Hacker News new | ask | show | jobs
by 2mlWQbCK 508 days ago
What benefit does Ollama (or RamaLama) offer over just plain llama.cpp or llamafile? The only thing I understand is that there is automatic downloading of models behind the scenes, but a big reason for me to want to use local models at all is that I want to to know exactly what files I use and keep them sorted and backed up properly, so a tool automatically downloading models and dumping in some cache directory just sounds annoying.
2 comments

IIRC it makes things a little easier, e.g. you don't need to specify a ClI flag to set how many layers to offload to GPU, and it provides an API that other programs on your system can use (e.g. openwebui).

It's been a while since I used llama.cpp directly, and I don't know whether I'm correct about its current scope.

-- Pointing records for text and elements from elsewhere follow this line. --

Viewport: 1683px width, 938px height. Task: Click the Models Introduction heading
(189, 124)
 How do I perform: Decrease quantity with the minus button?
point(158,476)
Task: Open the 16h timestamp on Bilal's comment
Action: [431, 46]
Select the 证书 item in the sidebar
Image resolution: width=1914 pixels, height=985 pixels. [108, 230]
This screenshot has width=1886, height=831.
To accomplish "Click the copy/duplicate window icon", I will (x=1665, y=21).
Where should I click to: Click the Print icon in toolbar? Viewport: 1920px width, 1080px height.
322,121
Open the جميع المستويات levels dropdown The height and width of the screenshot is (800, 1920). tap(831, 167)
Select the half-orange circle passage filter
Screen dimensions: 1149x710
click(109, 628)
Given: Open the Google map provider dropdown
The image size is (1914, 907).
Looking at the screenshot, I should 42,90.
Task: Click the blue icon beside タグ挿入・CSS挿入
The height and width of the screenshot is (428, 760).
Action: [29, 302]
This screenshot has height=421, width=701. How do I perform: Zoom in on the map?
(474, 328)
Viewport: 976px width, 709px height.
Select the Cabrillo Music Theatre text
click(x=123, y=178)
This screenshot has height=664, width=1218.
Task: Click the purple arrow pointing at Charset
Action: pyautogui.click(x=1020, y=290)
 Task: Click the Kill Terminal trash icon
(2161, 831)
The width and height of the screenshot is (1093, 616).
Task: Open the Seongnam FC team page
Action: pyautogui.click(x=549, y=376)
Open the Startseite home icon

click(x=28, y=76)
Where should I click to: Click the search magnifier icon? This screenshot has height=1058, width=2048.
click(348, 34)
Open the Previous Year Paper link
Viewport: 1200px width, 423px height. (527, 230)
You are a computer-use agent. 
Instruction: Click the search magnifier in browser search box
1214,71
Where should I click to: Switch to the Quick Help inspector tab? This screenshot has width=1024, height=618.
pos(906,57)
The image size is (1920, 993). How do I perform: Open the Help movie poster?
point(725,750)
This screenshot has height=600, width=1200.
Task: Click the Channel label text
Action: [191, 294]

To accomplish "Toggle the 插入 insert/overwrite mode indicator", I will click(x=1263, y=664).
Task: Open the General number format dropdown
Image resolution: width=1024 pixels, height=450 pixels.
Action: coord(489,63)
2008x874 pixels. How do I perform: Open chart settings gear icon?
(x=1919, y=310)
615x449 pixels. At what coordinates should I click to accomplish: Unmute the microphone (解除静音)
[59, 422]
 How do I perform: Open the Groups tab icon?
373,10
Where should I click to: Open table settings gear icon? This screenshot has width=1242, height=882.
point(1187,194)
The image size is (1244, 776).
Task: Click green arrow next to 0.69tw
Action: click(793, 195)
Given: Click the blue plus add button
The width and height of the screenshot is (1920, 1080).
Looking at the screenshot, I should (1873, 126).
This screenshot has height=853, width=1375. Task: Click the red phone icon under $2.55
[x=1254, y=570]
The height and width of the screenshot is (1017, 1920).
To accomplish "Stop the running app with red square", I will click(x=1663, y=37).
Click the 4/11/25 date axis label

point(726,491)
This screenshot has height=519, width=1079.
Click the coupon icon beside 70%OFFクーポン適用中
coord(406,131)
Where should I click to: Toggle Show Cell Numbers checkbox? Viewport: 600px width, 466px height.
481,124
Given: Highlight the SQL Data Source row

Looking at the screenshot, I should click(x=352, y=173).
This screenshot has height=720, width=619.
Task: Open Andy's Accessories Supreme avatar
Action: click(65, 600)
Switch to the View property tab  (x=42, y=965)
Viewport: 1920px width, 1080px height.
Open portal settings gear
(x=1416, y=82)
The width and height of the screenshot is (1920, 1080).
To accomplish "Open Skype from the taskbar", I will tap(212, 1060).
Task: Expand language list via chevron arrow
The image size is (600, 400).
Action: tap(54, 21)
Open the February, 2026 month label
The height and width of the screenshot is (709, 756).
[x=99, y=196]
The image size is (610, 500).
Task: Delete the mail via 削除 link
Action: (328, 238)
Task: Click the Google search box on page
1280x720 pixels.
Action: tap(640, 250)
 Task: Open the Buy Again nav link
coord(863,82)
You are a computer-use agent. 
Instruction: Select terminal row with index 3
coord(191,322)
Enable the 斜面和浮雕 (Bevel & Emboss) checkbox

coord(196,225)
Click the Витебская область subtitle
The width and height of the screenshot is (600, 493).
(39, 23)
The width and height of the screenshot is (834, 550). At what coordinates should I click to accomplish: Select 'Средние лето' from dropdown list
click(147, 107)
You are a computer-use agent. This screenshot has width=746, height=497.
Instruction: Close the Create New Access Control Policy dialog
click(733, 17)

RamaLama stands on the shoulders of giants by building upon llama.cpp (and other projects like minja, podman, vllm, etc.), we've been contributing back also Sergio Lopez, Michael Engel and I are contributing back to llama.cpp (just three examples of RamaLama people off the top of my head)

We write the higher level abstractions in python3 (with no dependancies on python libs outside of the standard library) because it's the heavy-lifting that needs to be done in C++. Python is a nice community friendly language also, many people know how to write it.